Je m’arrête. J'aurais voulu parler un peu de Wikileaks, mais je ne vais pas le faire parce qu'il est trop tard et je veux que Colette ait le temps d’intervenir. Je ne sais pas si Laurent interviendra derrière. Je ne sais pas ce qu'il en pense. Je ne sais pas le temps qu'ils ont prévu, d’ailleurs, pour ça. Mais je termine juste en disant que nous avons beaucoup discuté avec Colette Tron, non pas dans le contexte de ce séminaire, mais à l'intérieur d'Ars Industrialis sur la nécessité de d'enchaîner sur les lanceurs d'alertes récemment, après une opération que nous avions lancée avec Raphaël d'ailleurs et Harry Alpin et un certain nombre d’autres, au mois de, je ne sais plus quand, octobre je crois, au centre Pompidou, pour protester contre l'enfermement de Julian Assange depuis cinq ans à l'ambassade de l'équateur à Londres. Et il se trouve qu'entre temps, enfin non, ce n’était pas en octobre, c'était en juin, il se trouve qu'entre-temps j'étais passé aux Etats-Unis. J'ai écrit dans un livre qui est paru l'été dernier d'ailleurs que Trump était très vraisemblablement éligible et qu'il fallait s'attendre à ça.​​ Et quand j'étais aux Etats-Unis et que j'ai commencé à parler de ça - que d'ailleurs personne ne voyait venir aux Etats-Unis - il y avait par contre quelque chose que me disaient tous les gens aux Etats-Unis, c'est Assange n'est plus notre ami.

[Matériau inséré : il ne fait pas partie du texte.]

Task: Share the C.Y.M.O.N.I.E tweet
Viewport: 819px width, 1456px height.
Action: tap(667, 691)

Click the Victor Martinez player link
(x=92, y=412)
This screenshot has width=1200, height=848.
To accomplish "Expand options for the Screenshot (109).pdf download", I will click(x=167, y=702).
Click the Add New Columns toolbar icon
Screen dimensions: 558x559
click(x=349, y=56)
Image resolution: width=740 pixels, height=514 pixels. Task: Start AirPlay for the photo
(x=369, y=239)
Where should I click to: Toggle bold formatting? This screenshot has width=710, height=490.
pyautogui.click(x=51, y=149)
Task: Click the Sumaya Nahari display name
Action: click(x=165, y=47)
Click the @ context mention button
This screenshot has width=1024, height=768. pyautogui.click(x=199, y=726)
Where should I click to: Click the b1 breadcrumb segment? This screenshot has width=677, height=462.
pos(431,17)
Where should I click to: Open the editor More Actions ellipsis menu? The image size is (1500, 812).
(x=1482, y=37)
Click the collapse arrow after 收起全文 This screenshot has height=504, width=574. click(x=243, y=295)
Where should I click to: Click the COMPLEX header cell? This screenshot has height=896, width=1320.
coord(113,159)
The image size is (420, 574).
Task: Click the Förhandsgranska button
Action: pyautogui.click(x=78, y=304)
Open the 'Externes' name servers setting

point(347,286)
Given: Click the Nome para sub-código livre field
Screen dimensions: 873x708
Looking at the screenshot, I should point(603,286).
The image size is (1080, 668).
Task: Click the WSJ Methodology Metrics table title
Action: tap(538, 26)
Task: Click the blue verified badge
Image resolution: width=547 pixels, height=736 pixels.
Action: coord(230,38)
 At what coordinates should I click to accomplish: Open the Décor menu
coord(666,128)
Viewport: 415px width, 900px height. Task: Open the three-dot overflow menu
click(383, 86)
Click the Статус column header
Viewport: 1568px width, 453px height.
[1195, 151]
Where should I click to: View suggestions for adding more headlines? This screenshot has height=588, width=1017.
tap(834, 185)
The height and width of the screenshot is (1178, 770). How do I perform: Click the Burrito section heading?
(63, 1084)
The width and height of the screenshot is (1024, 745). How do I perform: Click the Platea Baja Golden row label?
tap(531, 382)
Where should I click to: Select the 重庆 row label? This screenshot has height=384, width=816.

Et je pense que voilà, c'est ce qui a fait que finalement je n'ai pas voulu, contrairement à ce qui était prévu, parce qu'au départ je devais rencontrer Julian Assange au mois de décembre dernier parce qu'on avait un projet de livre ensemble et finalement j'ai interrompu tout ça parce que je pense qu'il y a une irresponsabilité de Wikileaks dans ce qui s'est passé aux Etats- Unis absolument flagrante.​​ Quand je dis ça, ce n'est pas du tout pour condamner ni Assange ni Wikileaks. C'est simplement pour dire que ces problèmes-là, il ne s'agit pas de condamner, de trouver des coupables, ça ne m'intéresse pas du tout. Mais par contre, je pense qu'il y a des problèmes de responsabilité par rapport aux limites, aux frontières, à la transparence. Tout n'est pas transparent, tout ne doit pas être transparent. Une catastrophe, la transparence totale, c'est ce que Zinoviev décrit comme le totalitarisme stalinien. Et c'est aussi ce que décrit d'ailleurs le docteur Mabuse et Fritz Lang dans les années 30, dans l'expressionnisme allemand pour décrire ce que c'est que le nazisme. Donc, il faut quand même faire extrêmement attention à ne pas renverser les choses simplement en mettant les choses à l'envers pour refaire la même chose dans l'autre sens. Donc, nous devons impérativement ici, dans le contexte de Nextleap par ailleurs, sur le territoire de Plaine Commune, Nextleap qui est un programme européen qui travaille sur les problèmes de cryptographie, nous devons élaborer une vraie philosophie du secret, une vraie philosophie de la localité y compris parce que l'économie dont nous parlons qu'on appelle l'économie de la néguentropie est nécessairement une économie de la localité puisque la néguentropie est toujours locale. Donc, nous essayons dans ce séminaire d'intégrer ces choses-là de manière la plus cohérente possible, ce qui n'est pas facile.